I was reading in my free subscription to Self magazine the other day and this editorial caught my eye. It was interesting on so many levels… here’s the first quote that kept me reading:
Why would an activity that’s supposed to be noncompetitive and inward-focused turn people into such judgmental loons? My theory is that our culture has gotten so cutthroat that even spirituality has become competitive. And because many of us don’t belong to a tight-knit religious community, yoga has become a substitute for spirituality, a word thrown around like a medicine ball. Feeling spiritual used to mean more than simply treating one’s body like a temple; it suggested a call to social action, the determination to be a better person and, in some cases, to be closer to God.
the author kept me going by commenting on thoughts about 2 of my favorite topics – exercise / health and religion:
…too many yoga students in this country have taken a tiny piece of a wider Indian worldview, one that isn’t just about exercise, and turned it into a new kind of self-absorption.
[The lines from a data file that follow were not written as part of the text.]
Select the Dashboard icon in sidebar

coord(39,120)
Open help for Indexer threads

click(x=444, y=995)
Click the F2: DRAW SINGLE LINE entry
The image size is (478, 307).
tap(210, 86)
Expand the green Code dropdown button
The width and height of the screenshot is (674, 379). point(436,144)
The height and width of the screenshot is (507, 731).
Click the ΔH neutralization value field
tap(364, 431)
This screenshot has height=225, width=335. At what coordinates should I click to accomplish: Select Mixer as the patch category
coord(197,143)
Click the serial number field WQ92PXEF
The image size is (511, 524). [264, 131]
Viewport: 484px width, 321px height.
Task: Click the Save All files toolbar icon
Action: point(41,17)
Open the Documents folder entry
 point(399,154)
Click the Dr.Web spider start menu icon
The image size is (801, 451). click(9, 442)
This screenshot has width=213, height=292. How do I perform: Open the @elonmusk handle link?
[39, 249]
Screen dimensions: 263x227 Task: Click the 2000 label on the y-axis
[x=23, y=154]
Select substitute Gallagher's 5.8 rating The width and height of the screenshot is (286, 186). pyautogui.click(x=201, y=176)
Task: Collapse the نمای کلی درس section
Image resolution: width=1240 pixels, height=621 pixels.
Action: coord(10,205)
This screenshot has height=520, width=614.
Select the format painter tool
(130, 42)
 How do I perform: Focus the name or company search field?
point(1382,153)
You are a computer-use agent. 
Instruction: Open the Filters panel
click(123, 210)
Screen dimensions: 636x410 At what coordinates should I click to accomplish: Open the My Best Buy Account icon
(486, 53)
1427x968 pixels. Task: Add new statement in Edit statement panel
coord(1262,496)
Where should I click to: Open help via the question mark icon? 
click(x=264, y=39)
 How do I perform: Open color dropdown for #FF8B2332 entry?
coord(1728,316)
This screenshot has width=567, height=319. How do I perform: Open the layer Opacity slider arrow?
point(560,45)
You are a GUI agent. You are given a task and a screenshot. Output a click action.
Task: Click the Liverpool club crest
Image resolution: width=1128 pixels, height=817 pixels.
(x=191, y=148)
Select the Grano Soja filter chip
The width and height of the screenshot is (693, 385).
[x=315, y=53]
Exercise is not sacred, much as we want to pretend it is. Worse, some yogis have internalized only the most negative aspect of religion—the tendency to think that outsiders are bad and wrong. The dark side of faith is when it turns on others.
i think maybe those of us who treasure this thing called church might get an insight or two out of the article… http://www.self.com/fitness/2008/11/end-fitness-snobbery?currentPage=2
could the accusation be true of us as well? just as the author challenges that exercise is not sacred, is it possible that we have made elements of our religion sacred that might not ought to be? the way we celebrate Jesus… how we worship… the elements to our Sunday with other believers… these things are not our faith, they’re expressions of a faith in a God that is Holy.
just food for thought.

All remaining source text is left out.